Theorien enthalten keine objektiven Erkenntnisse, sondern sind nur subjektive Urteile über wissenschaftliche Resultate, also lediglich wissenschaftliche Meinungen. Theorien sind Hypothesen, die falsch sein können - und die Erfahrung aus der Vergangenheit zeigt, dass die meisten von ihnen falsch waren.

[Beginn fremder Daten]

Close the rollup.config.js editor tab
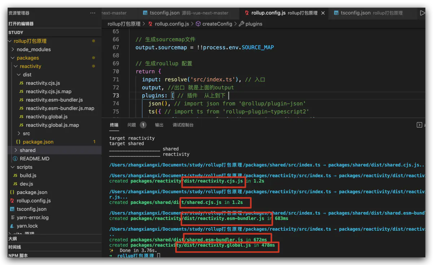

„Die Prüfungen führen zur Auswahl von Hypothesen, die die Prüfungen bestanden haben, oder zur Eliminierung derjenigen Hypothesen, die sie nicht bestanden haben und die deshalb verworfen werden ... Alle Prüfungen lassen sich als Versuche auffassen, falsche Theorien auszumerzen, die schwachen Punkte einer Theorie zu finden, um sie zu verwerfen, wenn sie durch Prüfung falsifiziert wird. ... Doch gerade weil es unser Ziel ist, Theorien so gut zu begründen, wie wir können, müssen wir sie so streng prüfen, wie wir können, d.h. wir müssen versuchen, ihre Fehler zu finden, sie zu falsifizieren.“ (119)

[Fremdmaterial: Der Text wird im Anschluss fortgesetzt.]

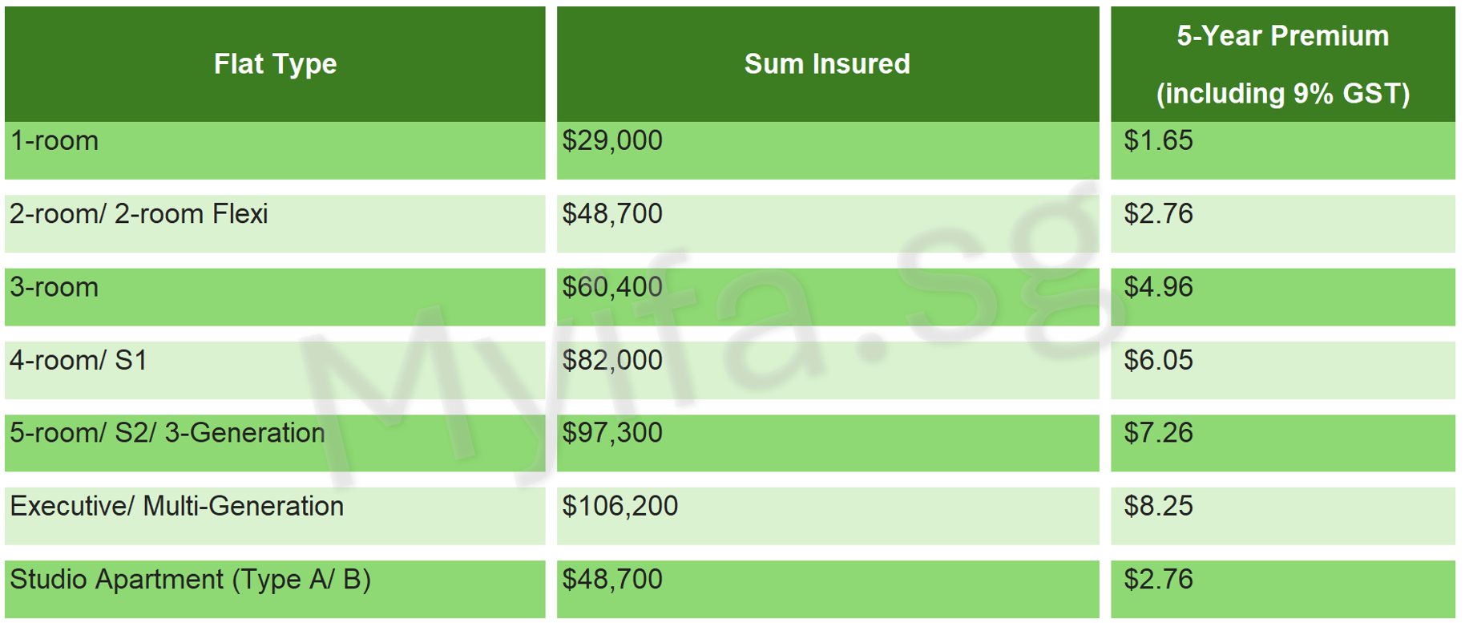
Task: Click the $60,400 sum insured cell
Action: coord(612,287)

Für Popper geben diese Beobachtungen dennoch keinen Anlass zum Skeptizismus: Die Falsifikation führt vielmehr dazu, neue und bessere Hypothesen zu entwickeln. Fortschritt in der Erkenntnis und in der Wissenschaft besteht also in der Widerlegung alter Theorien und deren Überwindung durch neue. Wissenschaft ist und bleibt ein Prozess von trial and error.


„Deswegen bedeutet die Entdeckung von Fällen, die eine Theorie bestätigen, sehr wenig, wenn wir nicht ohne Erfolg versucht haben, Fälle zu finden, die sie widerlegen. Denn wenn wir unkritisch sind, werden wir stets finden, was wir suchen: Wir werden nach Bestätigungen Ausschau halten und sie finden, und wir werden über alles, was unseren Lieblingstheorien gefährlich werden könnte, hinwegsehen ... Wenn wir wollen, dass die Methode funktioniert, ... dann müssen wir dafür sorgen, dass ihr Kampf ums Dasein hart ist.“ (119f)


In letzter Konsequenz verpflichten die Gedanken Poppers dazu, die Freiheit des Denkens unter allen Umständen zu verteidigen. Übertragen auf den Bereich der Politik bedeutet Poppers Lehre, jeden Dogmatismus zu bekämpfen, der in der Praxis zum Totalitarismus führt. Auch hier gilt es, das Prinzip von Versuch und Irrtum durchzusetzen gegen die Ansprüche von selbsternannten Philosophenkönigen.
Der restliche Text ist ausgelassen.